''Welcome To The Rileys'' Review by Los Angeles Times
James Gandolfini, Kristen Stewart and Melissa Leo play troubled souls in Jake Scott's straightforward film.
"Welcome to the Rileys," starring James Gandolfini, Kristen Stewart and Melissa Leo as three storm-tossed souls, is like a quiet conversation about despair and hope. Ordinary people trying to deal with the kind of aching loss that's settled deep in the bones.
This flawed yet promising film from music video and commercial director Jake Scott (dad is Ridley, uncle is Tony) comes with no show, no razzle-dazzle — just Doug and Lois Riley (Gandolfini and Leo), eight years into their grief over the death of their teenage daughter in a car accident.
Working from a script by Ken Hixon, who favors small towns and broken lives ("City by the Sea" and "Inventing the Abbotts" are his best-known films), the story begins in a tidy middle-class neighborhood in Indianapolis. In the years since their daughter's death, Doug and Lois have become careful with their lives, Lois so locked down she's unable to leave the house. Escape for Doug comes in the form of a New Orleans plumbing convention and salvation from a bruised young stripper named Mallory (Stewart).
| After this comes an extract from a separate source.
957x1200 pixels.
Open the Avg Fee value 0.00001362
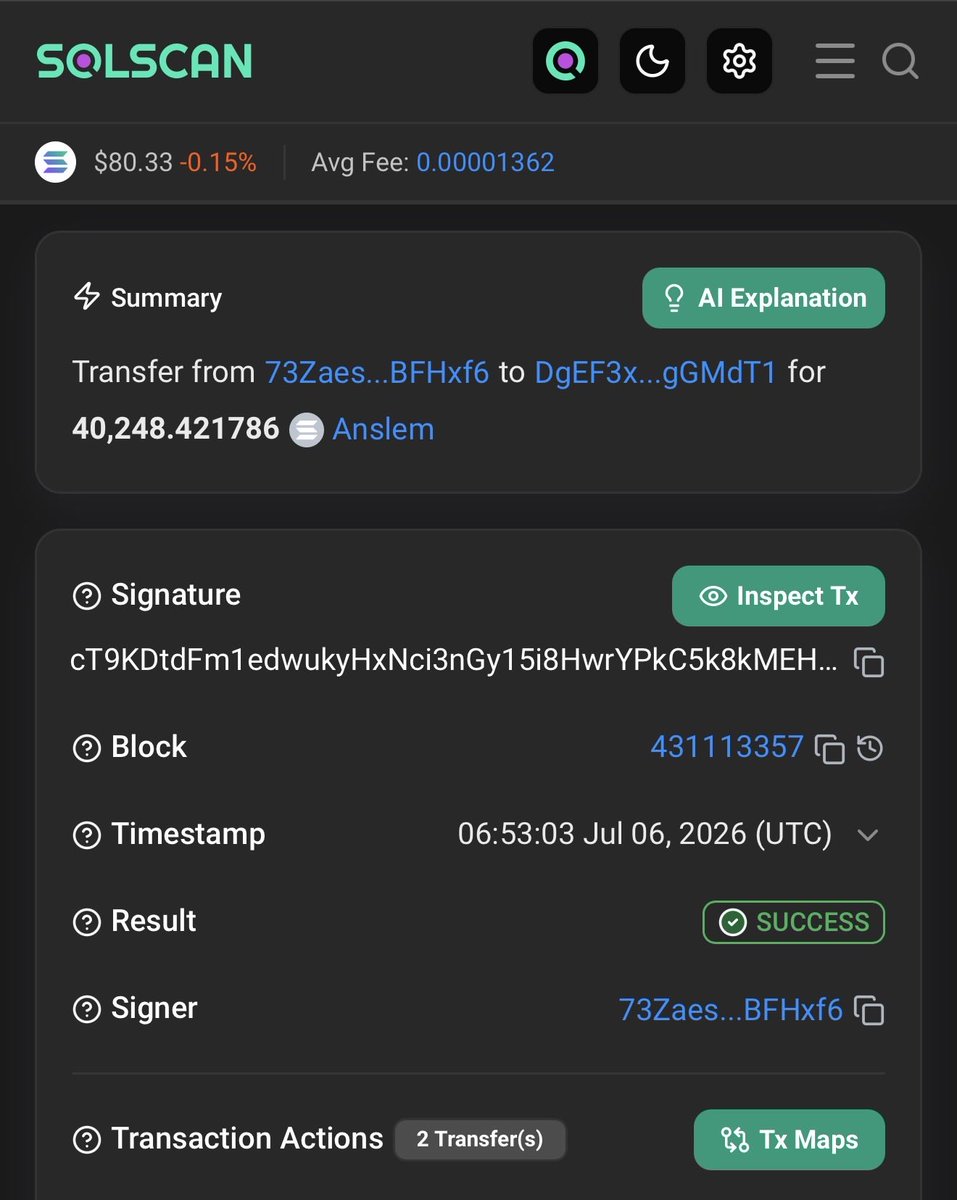(x=485, y=162)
The narrative is driven by that old saw that the way to heal your own pain is to help someone else. That's easier said than done, of course, and much of the pleasure of the film is watching Gandolfini and Stewart navigate a minefield pocked with stopped toilets, no electricity, arrests and even angry johns.
Stewart, who was cast in the film before the "Twilight" tsunami hit, continues to gravitate to characters that the world has roughed up, with Mallory a few shades darker than the actress' well-crafted young Joan Jett in "The Runaways" earlier this year. She just gets better at bringing a naked vulnerability to her performances. Here it's like watching a slide show of anger, pain, innocence, outrage and mischief play across her face.
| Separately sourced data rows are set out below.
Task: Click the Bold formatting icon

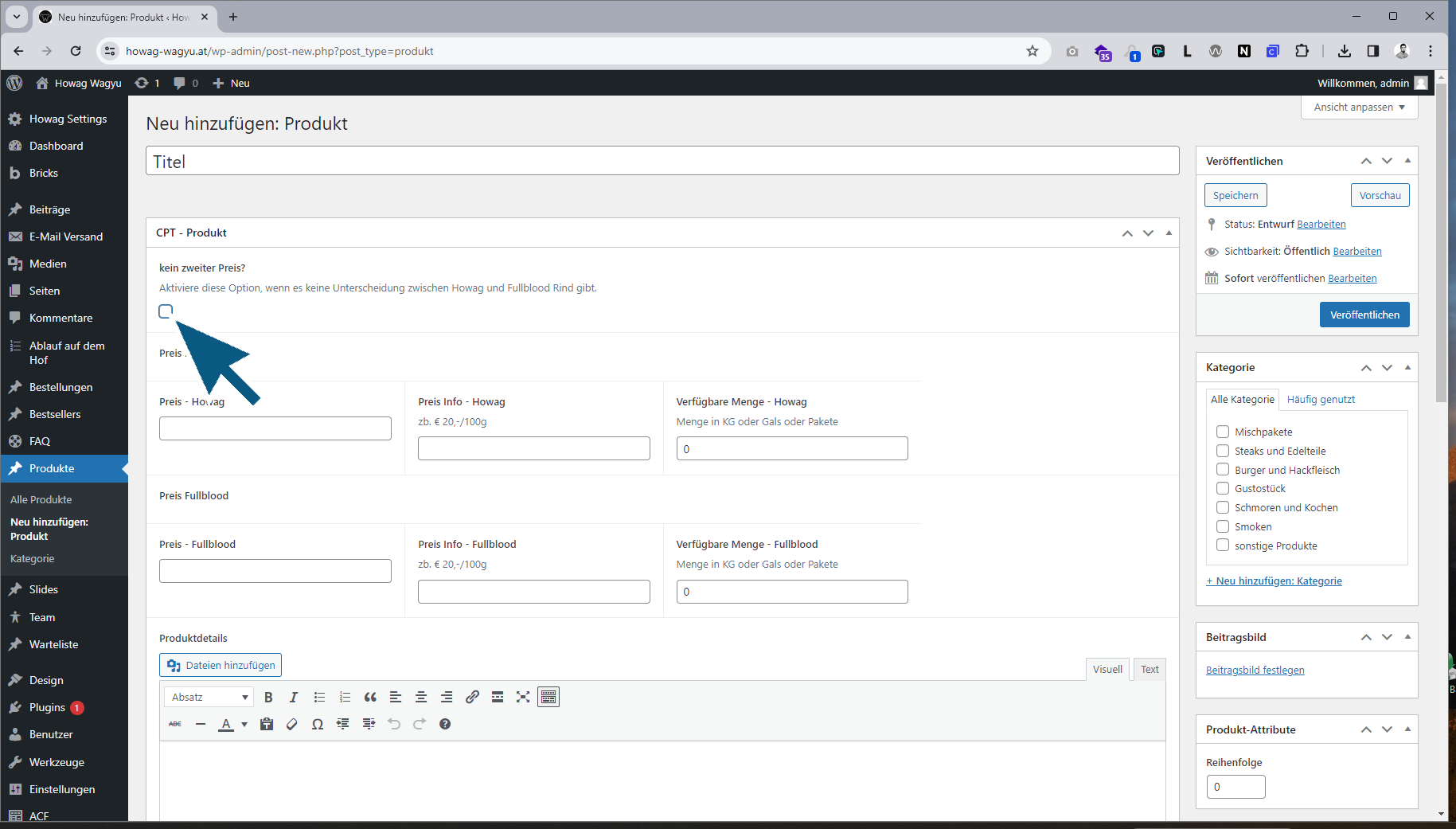Action: [x=268, y=697]
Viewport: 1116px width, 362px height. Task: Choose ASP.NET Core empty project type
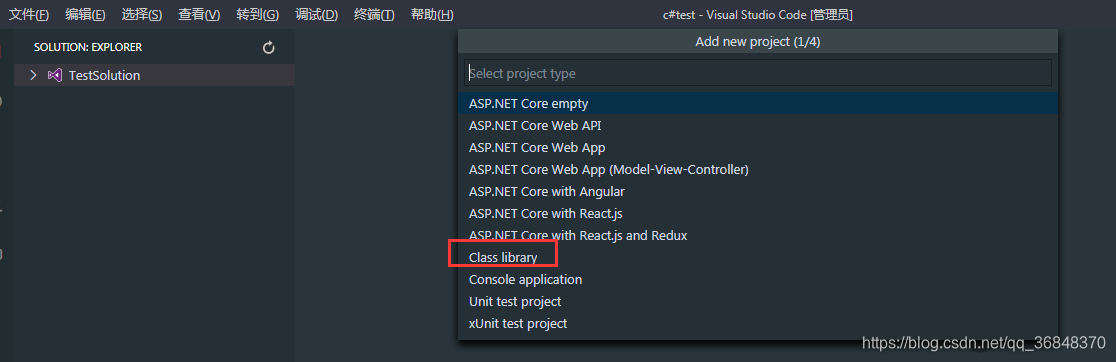pyautogui.click(x=757, y=103)
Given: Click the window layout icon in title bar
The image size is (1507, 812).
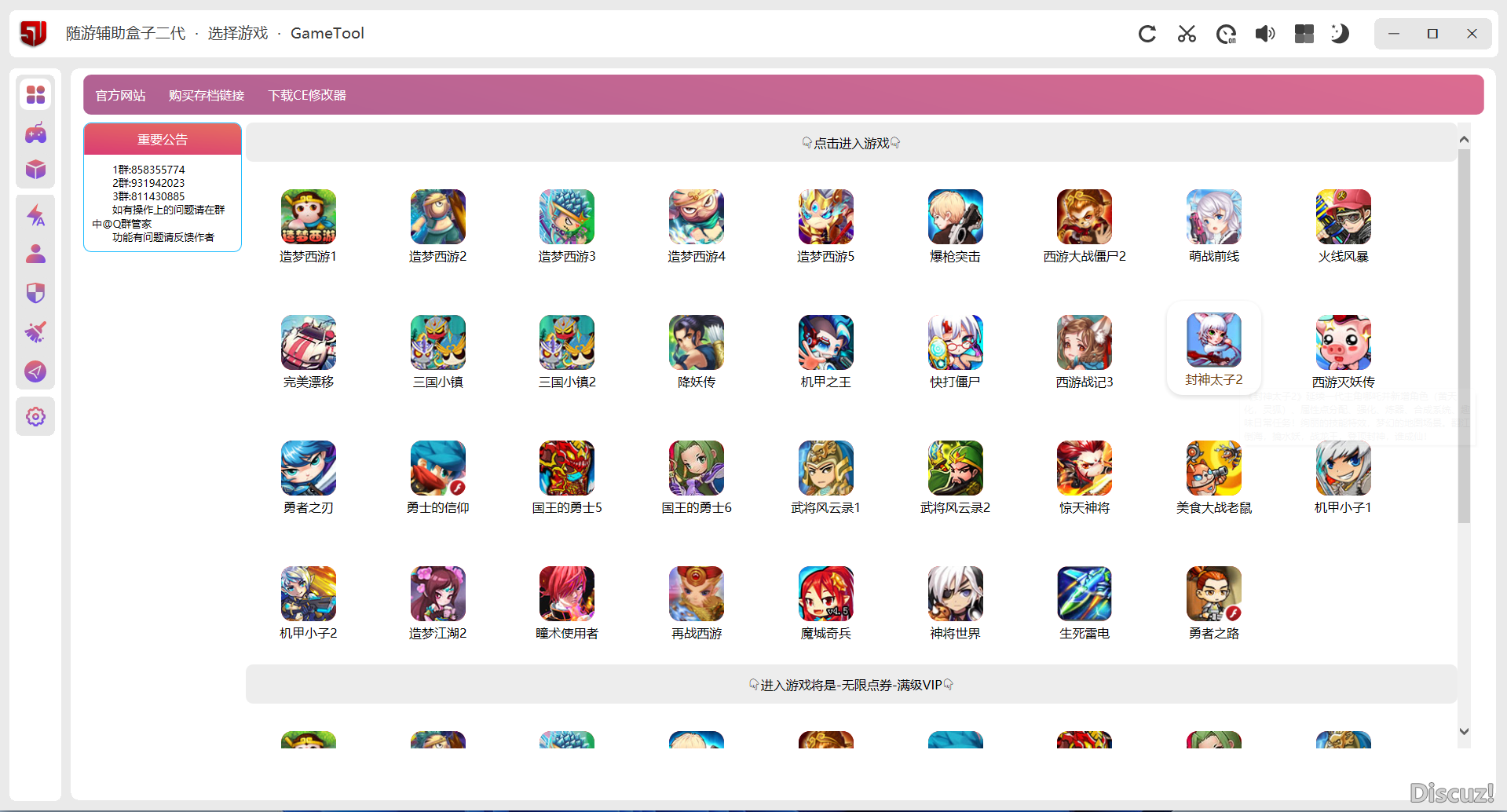Looking at the screenshot, I should pos(1304,34).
Gandolfini, in his own way, has that same ability to wear his heart on his sleeve, and Doug's discomfort when the barely clad Mallory tries to seduce him with a lap dance is priceless. There are no strains of Tony Soprano, no cocky arrogance, just a good guy trying to do the best he can.
Their tentative father-daughter relationship unfolds in a down-market side of New Orleans, more ugly than anything else and as good a setting as any to figure out whether there is anything about these lives worth reclaiming. Cinematographer Chris Soos, also from the music video and commercial world with a couple of films now under his belt, uses space and light to set the mood as the story moves between the grime of the city and the pristine wasteland of the Rileys' suburban life. He is better with darker moods, and the film's opening frames of Gandolfini's face in heavy shadows and cigarette smoke are especially nice.
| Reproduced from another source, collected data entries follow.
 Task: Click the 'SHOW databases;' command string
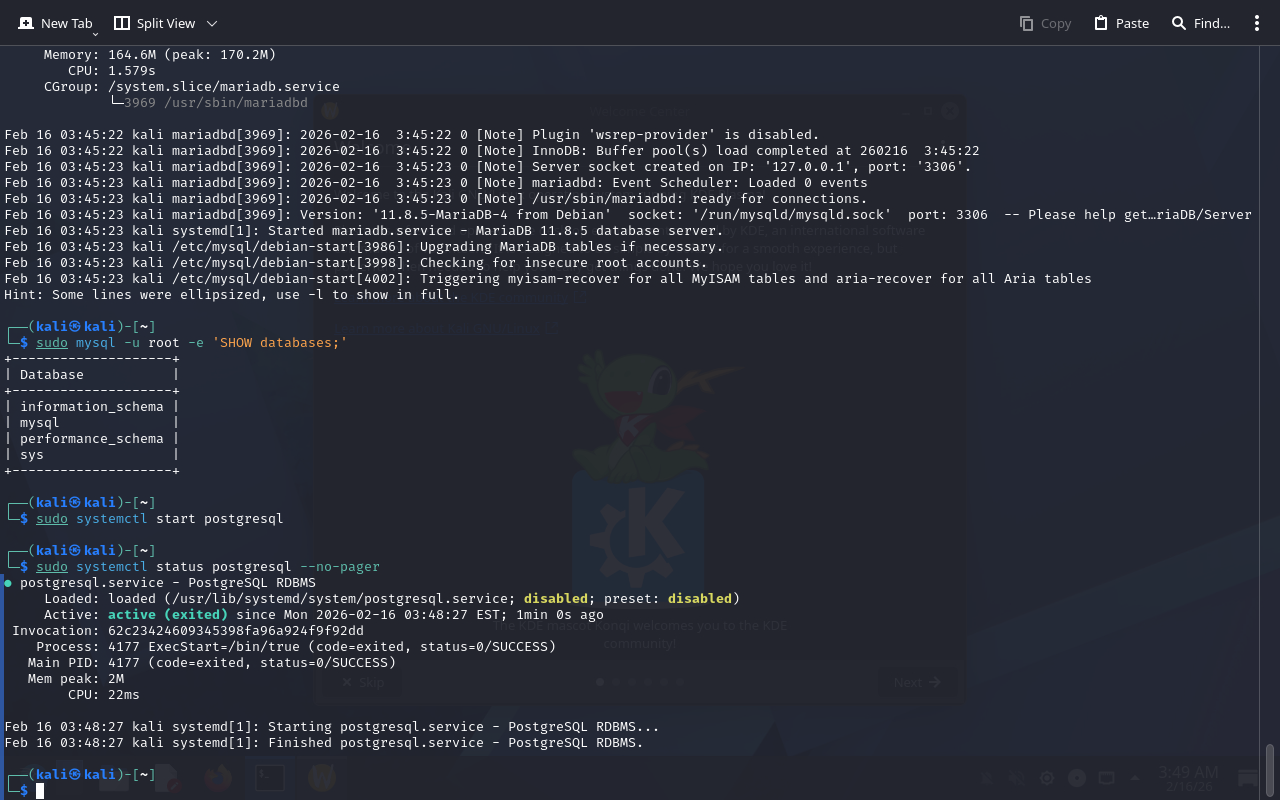[279, 343]
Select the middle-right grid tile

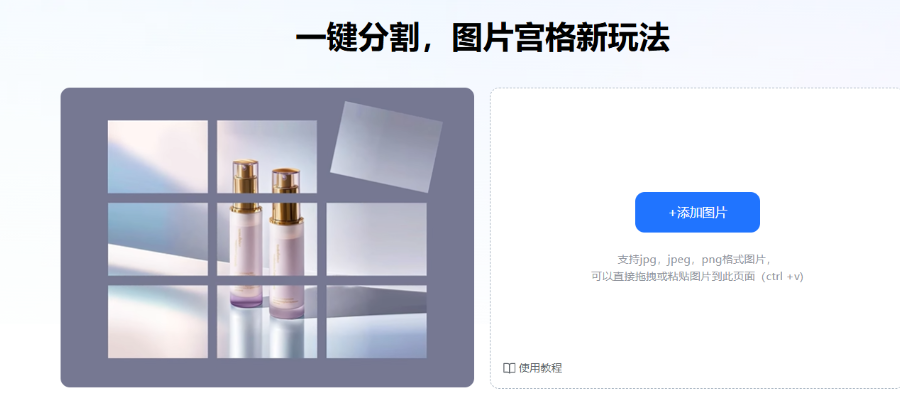(377, 239)
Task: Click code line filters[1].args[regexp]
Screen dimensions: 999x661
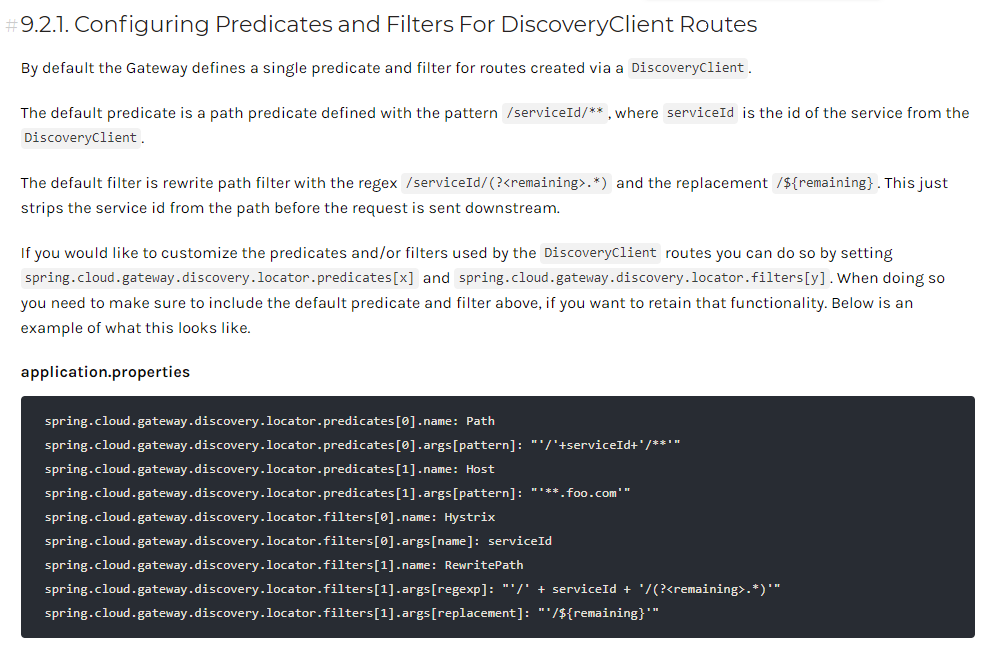Action: point(412,589)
Like the lives examined here, the film doesn't always work. As small scale and intimate as it is, sometimes three's a crowd, and in trying to allow Leo time to put some meat on Lois' bones, the film loses balance. Scott is still too tentative with his actors and hampered by a script that keeps trying to fix too many of Mallory's problems with new clothes and clean sheets. Fortunately Stewart seems to thrive in water over her head, and when she pulls Gandolfini in with her the movie jells. It makes you wish the filmmaker had left them in the deep end longer.